Release of Ykt6 from yeast vacuoles. (A) ATP-dependent release of Ykt6. Vacuoles (30 μg), isolated from BJ3505, the vacuolar protease-deficient strain, were incubated for 10 min at 26°C in fusion buffer (20 mM PIPES, pH 6.8, 200 mM sorbitol, 125 mM KCl, 5 mM MgCl₂), CoA (10 μM), with or without an ATP-regenerating system (0.5 mM ATP, 40 mM creatine phosphate, 0.1 mg/ml creatine kinase), and then pelleted (10 min, 12,000g, 4°C). Proteins of the supernatant (Sup.) were precipitated with 13% trichloroacetic acid, and the pellet fraction (Pel.) was washed in 500 μl of PSK buffer before analysis by SDS–PAGE and western blotting. (B) Time course of Ykt6 release. Incubations and analysis were as for the pellet fractions in (A). At the indicated time points, samples were removed and set on ice. (C) Inhibitor analysis of Ykt6 release. An experiment showing Sec17 release (Dietrich et al, 2004) was redecorated with Ykt6 and Vam3 antibodies. (D) Ykt6 migrates as a single band on treatment with reducing agent (right) or release from the membrane (right).
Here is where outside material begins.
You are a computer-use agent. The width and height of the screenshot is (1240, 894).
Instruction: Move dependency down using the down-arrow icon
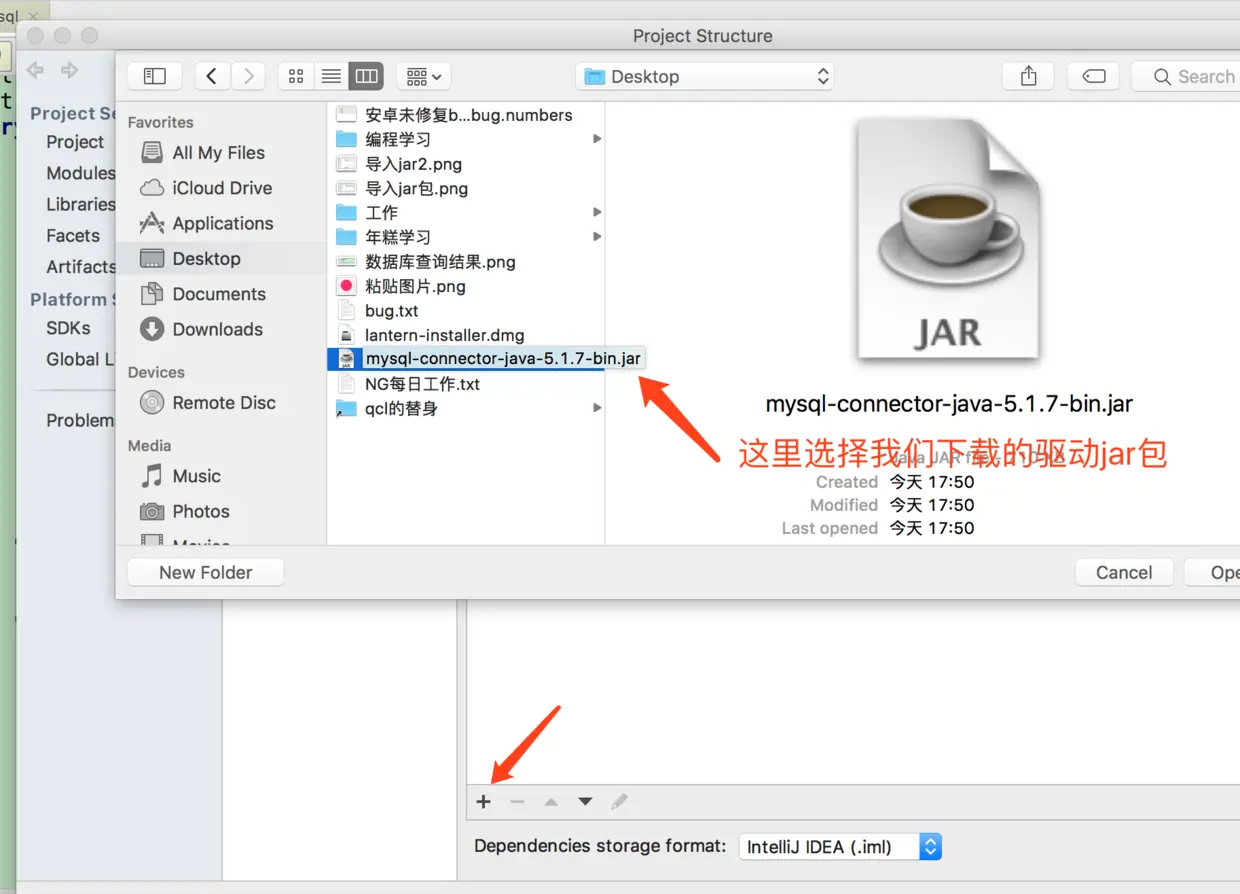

Right: isolated vacuoles were heated in sample buffer in the absence or presence of β-mercaptoethanol (β-ME). Left: protease-deficient vacuoles were incubated in standard fusion reactions (45 μl), in the absence or presence of ATP for 30 min. Vacuole membranes were re-isolated (pellet) and supernatants were TCA-precipitated (Sup.). In both experiments, Ykt6 was analysed by nonreducing 12% SDS–PAGE (10-cm-long gel). Note that mobility of Ykt6 forms depends on the gel system used.

Figure 5

Release of CCIIM-anchored vacuolar SNAREs. (A) Fractionation of lipid-anchored SNARE. Cells expressing CCIIM-anchored Nyv1 or Vam3 were prepared for vacuole preparations, but before centrifugation, aliquots of total cell extract (total) were removed and placed into sample buffer or centrifuged (30 min, 100,000g, 4°C). The supernatant fraction was TCA-precipitated. Proteins were analysed as before. Total and vacuoles, 30 μg each; supernatant was obtained from 150 μg of total. (B) Ykt6 release assay, performed as in Fig 4A. (C) Solubility of released Ykt6. Following the ATP-dependent release, reaction samples were centrifuged (10 min, 14,000g, 4°C). Half of the supernatant was TCA-precipitated (S14), and the other half was centrifuged again (30 min, 100,000g, 4°C). The resulting supernatant (S100) was TCA-precipitated. Pellets from each centrifugation (P14 and P100) were resuspended in sample buffer and analysed as before. Vti1 served as a control for a membrane-bound protein. (D) Model of the Ykt6 cycle. The Ykt6 longin domain is shown in yellow, and the SNARE domain in blue. The prenyl (black) and the palmitate anchor (red) are indicated. Vac8 is shown in purple.